Trump sues The New York Times for $15 billion; calls it ‘mouthpiece for radical left Democrats’
President Donald Trump has filed a $15 billion defamation lawsuit against The New York Times and four of its journalists.
The lawsuit, filed on Monday in US District Court in Florida, names several articles and one book written by two of the publication’s journalists and published in the lead-up to the 2024 election, saying they are “part of a decades-long pattern by the New York Times of intentional and malicious defamation against President Trump”.

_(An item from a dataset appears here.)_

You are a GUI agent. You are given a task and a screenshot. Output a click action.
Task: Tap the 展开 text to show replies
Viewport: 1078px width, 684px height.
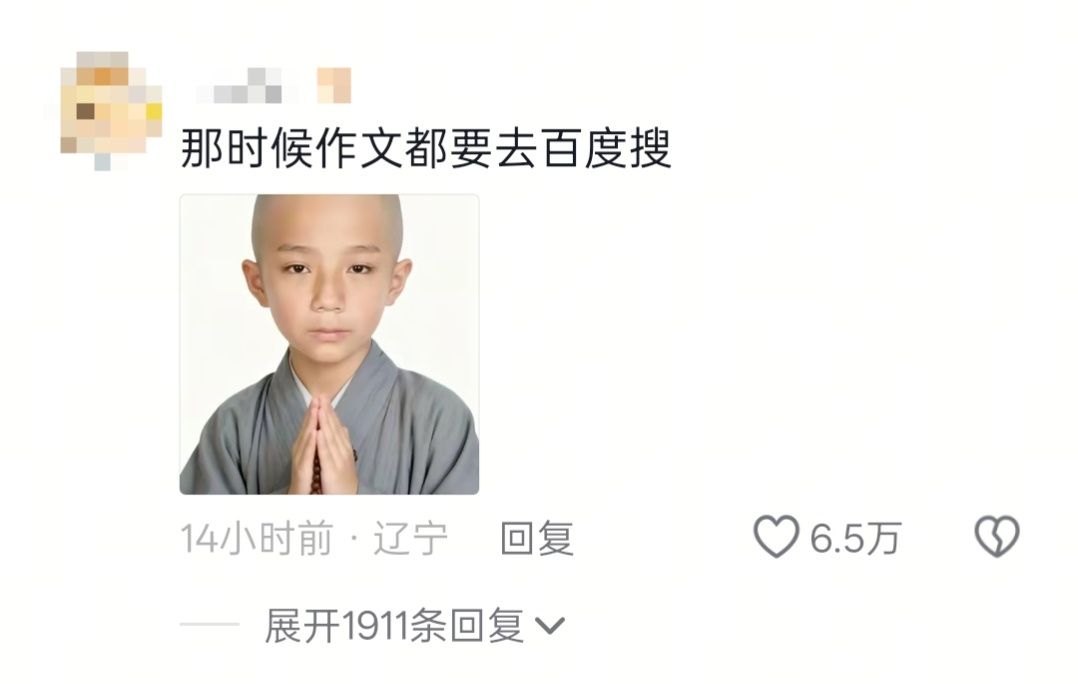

“Defendants published such statements negligently, with knowledge of the falsity of the statements, and/or with reckless disregard of their truth or falsity,” the lawsuit says.
Times spokesman Charles Stadtlander on Tuesday said the lawsuit “lacks any legitimate legal claims and instead is an attempt to stifle and discourage independent reporting. The New York Times will not be deterred by intimidation tactics.” Similarly, Penguin Random House, publishers of the book named in Trump’s case, called it a “meritless lawsuit”.
In a Truth Social post announcing the lawsuit, Trump accused The New York Times of lying about him and defaming him, saying it has become “a virtual ‘mouthpiece’ for the Radical Left Democrat Party.”
Trump, a Republican, has gone after other media outlets, including filing a $10 billion defamation lawsuit against the The Wall Street Journal and media mogul Rupert Murdoch in July after the newspaper published a story reporting his ties to wealthy financier Jeffrey Epstein.